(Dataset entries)
-------

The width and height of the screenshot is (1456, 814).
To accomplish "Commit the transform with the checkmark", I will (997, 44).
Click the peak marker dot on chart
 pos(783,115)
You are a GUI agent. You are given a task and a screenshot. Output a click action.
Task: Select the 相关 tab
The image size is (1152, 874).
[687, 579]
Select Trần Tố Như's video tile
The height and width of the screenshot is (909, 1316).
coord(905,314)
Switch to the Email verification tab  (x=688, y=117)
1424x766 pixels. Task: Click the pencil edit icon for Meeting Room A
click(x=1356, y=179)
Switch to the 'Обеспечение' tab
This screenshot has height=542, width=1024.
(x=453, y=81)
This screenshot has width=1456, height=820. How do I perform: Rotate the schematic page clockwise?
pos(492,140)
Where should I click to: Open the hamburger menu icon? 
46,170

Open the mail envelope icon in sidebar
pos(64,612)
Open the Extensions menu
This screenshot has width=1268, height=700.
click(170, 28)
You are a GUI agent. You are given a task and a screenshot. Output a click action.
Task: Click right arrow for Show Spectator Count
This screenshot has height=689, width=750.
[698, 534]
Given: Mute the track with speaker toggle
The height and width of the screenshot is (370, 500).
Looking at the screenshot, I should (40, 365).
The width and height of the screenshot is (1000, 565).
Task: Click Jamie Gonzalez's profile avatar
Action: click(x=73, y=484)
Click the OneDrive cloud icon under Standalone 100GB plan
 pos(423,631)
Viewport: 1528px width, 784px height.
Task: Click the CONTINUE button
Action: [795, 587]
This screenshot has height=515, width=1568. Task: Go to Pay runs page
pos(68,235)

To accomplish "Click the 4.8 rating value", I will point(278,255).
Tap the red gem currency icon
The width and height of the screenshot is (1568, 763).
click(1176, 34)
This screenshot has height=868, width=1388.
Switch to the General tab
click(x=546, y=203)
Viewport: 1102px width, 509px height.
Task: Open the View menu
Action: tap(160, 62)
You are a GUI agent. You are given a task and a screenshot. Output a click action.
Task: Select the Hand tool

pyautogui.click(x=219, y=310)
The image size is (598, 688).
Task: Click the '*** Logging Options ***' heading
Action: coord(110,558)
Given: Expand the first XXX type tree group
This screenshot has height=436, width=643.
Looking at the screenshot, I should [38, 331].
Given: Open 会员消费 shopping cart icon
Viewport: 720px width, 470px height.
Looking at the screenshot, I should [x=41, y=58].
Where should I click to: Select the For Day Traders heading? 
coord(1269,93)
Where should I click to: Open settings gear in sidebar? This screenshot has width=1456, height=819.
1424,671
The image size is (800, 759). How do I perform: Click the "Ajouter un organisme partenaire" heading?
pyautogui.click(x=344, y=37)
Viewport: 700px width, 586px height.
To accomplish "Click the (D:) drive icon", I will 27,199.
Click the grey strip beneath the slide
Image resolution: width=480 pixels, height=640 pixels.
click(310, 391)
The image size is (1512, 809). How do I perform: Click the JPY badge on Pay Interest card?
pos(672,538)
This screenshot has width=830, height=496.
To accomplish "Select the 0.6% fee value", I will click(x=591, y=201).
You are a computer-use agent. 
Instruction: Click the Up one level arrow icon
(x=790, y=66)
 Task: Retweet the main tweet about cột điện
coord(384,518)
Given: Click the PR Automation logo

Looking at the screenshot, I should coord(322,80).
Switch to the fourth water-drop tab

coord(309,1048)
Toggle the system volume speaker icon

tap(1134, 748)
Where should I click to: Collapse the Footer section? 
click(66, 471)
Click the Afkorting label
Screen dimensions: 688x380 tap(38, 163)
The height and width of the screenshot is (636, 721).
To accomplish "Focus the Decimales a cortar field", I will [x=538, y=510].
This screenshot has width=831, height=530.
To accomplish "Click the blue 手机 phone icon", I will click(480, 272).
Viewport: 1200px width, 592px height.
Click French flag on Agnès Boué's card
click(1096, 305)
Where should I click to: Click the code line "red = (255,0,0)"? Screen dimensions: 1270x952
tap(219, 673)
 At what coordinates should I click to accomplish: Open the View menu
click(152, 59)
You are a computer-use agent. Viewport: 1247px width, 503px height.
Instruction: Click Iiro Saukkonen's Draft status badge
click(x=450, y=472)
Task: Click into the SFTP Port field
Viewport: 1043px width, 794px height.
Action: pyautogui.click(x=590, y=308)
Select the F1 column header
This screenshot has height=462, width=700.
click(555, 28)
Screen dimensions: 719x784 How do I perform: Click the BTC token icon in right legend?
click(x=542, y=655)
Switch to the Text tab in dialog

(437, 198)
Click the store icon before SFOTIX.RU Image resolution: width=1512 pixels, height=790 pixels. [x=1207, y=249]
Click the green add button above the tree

-------

**Problem to work on**
Exactly as they are written, print the entries again.

**Solution to the exercise**
The width and height of the screenshot is (1456, 814).
To accomplish "Commit the transform with the checkmark", I will (997, 44).
Click the peak marker dot on chart
 pos(783,115)
You are a GUI agent. You are given a task and a screenshot. Output a click action.
Task: Select the 相关 tab
The image size is (1152, 874).
[687, 579]
Select Trần Tố Như's video tile
The height and width of the screenshot is (909, 1316).
coord(905,314)
Switch to the Email verification tab  (x=688, y=117)
1424x766 pixels. Task: Click the pencil edit icon for Meeting Room A
click(x=1356, y=179)
Switch to the 'Обеспечение' tab
This screenshot has height=542, width=1024.
(x=453, y=81)
This screenshot has width=1456, height=820. How do I perform: Rotate the schematic page clockwise?
pos(492,140)
Where should I click to: Open the hamburger menu icon? 
46,170

Open the mail envelope icon in sidebar
pos(64,612)
Open the Extensions menu
This screenshot has width=1268, height=700.
click(170, 28)
You are a GUI agent. You are given a task and a screenshot. Output a click action.
Task: Click right arrow for Show Spectator Count
This screenshot has height=689, width=750.
[698, 534]
Given: Mute the track with speaker toggle
The height and width of the screenshot is (370, 500).
Looking at the screenshot, I should (40, 365).
The width and height of the screenshot is (1000, 565).
Task: Click Jamie Gonzalez's profile avatar
Action: click(x=73, y=484)
Click the OneDrive cloud icon under Standalone 100GB plan
 pos(423,631)
Viewport: 1528px width, 784px height.
Task: Click the CONTINUE button
Action: [795, 587]
This screenshot has height=515, width=1568. Task: Go to Pay runs page
pos(68,235)

To accomplish "Click the 4.8 rating value", I will point(278,255).
Tap the red gem currency icon
The width and height of the screenshot is (1568, 763).
click(1176, 34)
This screenshot has height=868, width=1388.
Switch to the General tab
click(x=546, y=203)
Viewport: 1102px width, 509px height.
Task: Open the View menu
Action: tap(160, 62)
You are a GUI agent. You are given a task and a screenshot. Output a click action.
Task: Select the Hand tool

pyautogui.click(x=219, y=310)
The image size is (598, 688).
Task: Click the '*** Logging Options ***' heading
Action: coord(110,558)
Given: Expand the first XXX type tree group
This screenshot has height=436, width=643.
Looking at the screenshot, I should [38, 331].
Given: Open 会员消费 shopping cart icon
Viewport: 720px width, 470px height.
Looking at the screenshot, I should [x=41, y=58].
Where should I click to: Select the For Day Traders heading? 
coord(1269,93)
Where should I click to: Open settings gear in sidebar? This screenshot has width=1456, height=819.
1424,671
The image size is (800, 759). How do I perform: Click the "Ajouter un organisme partenaire" heading?
pyautogui.click(x=344, y=37)
Viewport: 700px width, 586px height.
To accomplish "Click the (D:) drive icon", I will 27,199.
Click the grey strip beneath the slide
Image resolution: width=480 pixels, height=640 pixels.
click(310, 391)
The image size is (1512, 809). How do I perform: Click the JPY badge on Pay Interest card?
pos(672,538)
This screenshot has width=830, height=496.
To accomplish "Select the 0.6% fee value", I will click(x=591, y=201).
You are a computer-use agent. 
Instruction: Click the Up one level arrow icon
(x=790, y=66)
 Task: Retweet the main tweet about cột điện
coord(384,518)
Given: Click the PR Automation logo

Looking at the screenshot, I should coord(322,80).
Switch to the fourth water-drop tab

coord(309,1048)
Toggle the system volume speaker icon

tap(1134, 748)
Where should I click to: Collapse the Footer section? 
click(66, 471)
Click the Afkorting label
Screen dimensions: 688x380 tap(38, 163)
The height and width of the screenshot is (636, 721).
To accomplish "Focus the Decimales a cortar field", I will [x=538, y=510].
This screenshot has width=831, height=530.
To accomplish "Click the blue 手机 phone icon", I will click(480, 272).
Viewport: 1200px width, 592px height.
Click French flag on Agnès Boué's card
click(1096, 305)
Where should I click to: Click the code line "red = (255,0,0)"? Screen dimensions: 1270x952
tap(219, 673)
 At what coordinates should I click to accomplish: Open the View menu
click(152, 59)
You are a computer-use agent. Viewport: 1247px width, 503px height.
Instruction: Click Iiro Saukkonen's Draft status badge
click(x=450, y=472)
Task: Click into the SFTP Port field
Viewport: 1043px width, 794px height.
Action: pyautogui.click(x=590, y=308)
Select the F1 column header
This screenshot has height=462, width=700.
click(555, 28)
Screen dimensions: 719x784 How do I perform: Click the BTC token icon in right legend?
click(x=542, y=655)
Switch to the Text tab in dialog

(437, 198)
Click the store icon before SFOTIX.RU Image resolution: width=1512 pixels, height=790 pixels. [x=1207, y=249]
Click the green add button above the tree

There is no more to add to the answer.